Bag Bra-vado
The only time that interior designer and Greenville native Rebecca Ellen Clay ever bought herself a D-cup bra, she’ll tell you, laughing, is when she started making pocketbooks out of them. The elegant Clay, a breast cancer survivor, was inspired by a bra that had been made into a purse at a Susan G. Komen for the Cure auction. It was adorable, she says, but just too small (B-cup) to be a functional handbag. But Clay ran with the idea, adding to the bras decorative trim like beads, tassels, pompoms, and feathers, that she had left over from twenty-five years of interior designing, and created her first Bra-cketbook last October. She hasn’t stopped since. “They’ve been recession-proof,” Clay says, and eco-friendly too: “People love knowing their bras are getting recycled,” she notes of the many bras that have been donated to the Bra-cketbook cause.

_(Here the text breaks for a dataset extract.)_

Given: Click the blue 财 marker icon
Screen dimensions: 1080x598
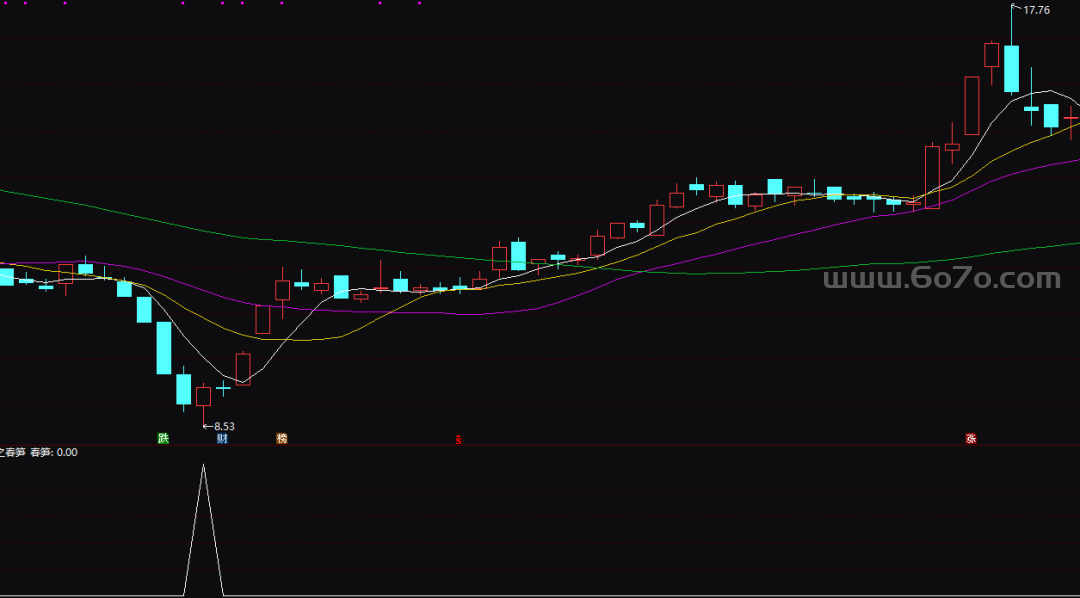Looking at the screenshot, I should [222, 438].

The bags, which are more like portable art, sell for $140 to $280, and the profits go to breast cancer research through the National Breast Cancer Foundation and Duke Integrative Medicine. And, as befits these unmentionables—which, it should be mentioned, make up the inside of the bags—each style of Bra-cketbook has its own name: Island Girl (grass-skirt-inspired), Lipstick (red and black), Debutante (pink and black), Have a Pheasant Day (feathers), and there’s even one named for her late mother (Addie Ellen), with sixty limited-edition styles in all.
Style and support all in one? It’s in the bag.